Namun, menurutnya, keberhasilan sektor perikanan tidak hanya ditentukan oleh jumlah produksi. Kualitas hasil perikanan juga menjadi faktor penting yang harus diperhatikan oleh para pelaku usaha.
Foto Peserta sedang menyimak paparan dari narasumber
“Hasil perikanan tidak hanya ditentukan oleh banyaknya produksi, tetapi juga oleh mutu, keamanan, kebersihan, penanganan, pengemasan, penyimpanan, dan standar pasca panen,” ujar Jakaria saat menyampaikan sambutan.
Ia menegaskan, penanganan ikan dan produk perikanan yang dilakukan dengan baik sejak pasca panen akan memberikan dampak langsung terhadap nilai jual. Selain itu, produk juga memiliki daya simpan lebih lama dan peluang pemasaran yang lebih luas.
“Apabila ikan dan produk perikanan ditangani dengan baik sejak setelah panen, maka nilai jualnya akan meningkat, daya simpannya lebih panjang, dan peluang pemasarannya menjadi lebih luas,” lanjutnya.
Melalui pelatihan ini, Dinas Perikanan berharap para peserta tidak hanya memahami materi secara teori, tetapi juga mampu menerapkannya dalam aktivitas usaha sehari-hari.
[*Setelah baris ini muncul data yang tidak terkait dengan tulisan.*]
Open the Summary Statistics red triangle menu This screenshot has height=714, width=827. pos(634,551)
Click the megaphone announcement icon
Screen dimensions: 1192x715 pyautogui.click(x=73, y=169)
Mulai dari menjaga kebersihan peralatan, menggunakan wadah yang sesuai, mengendalikan suhu, hingga menerapkan standar mutu produk perikanan.
Jakaria juga mendorong peserta dari Kecamatan Tering dan Long Iram agar menjadi contoh bagi pelaku perikanan lain di wilayah masing-masing. Dengan begitu, penerapan manajemen mutu pasca panen dapat semakin meluas dan memberi dampak nyata bagi peningkatan kualitas produk perikanan di Kutai Barat.
“Ilmu yang diperoleh hendaknya tidak berhenti di ruang pelatihan saja, tetapi diterapkan dalam kegiatan usaha sehari-hari,” pesannya.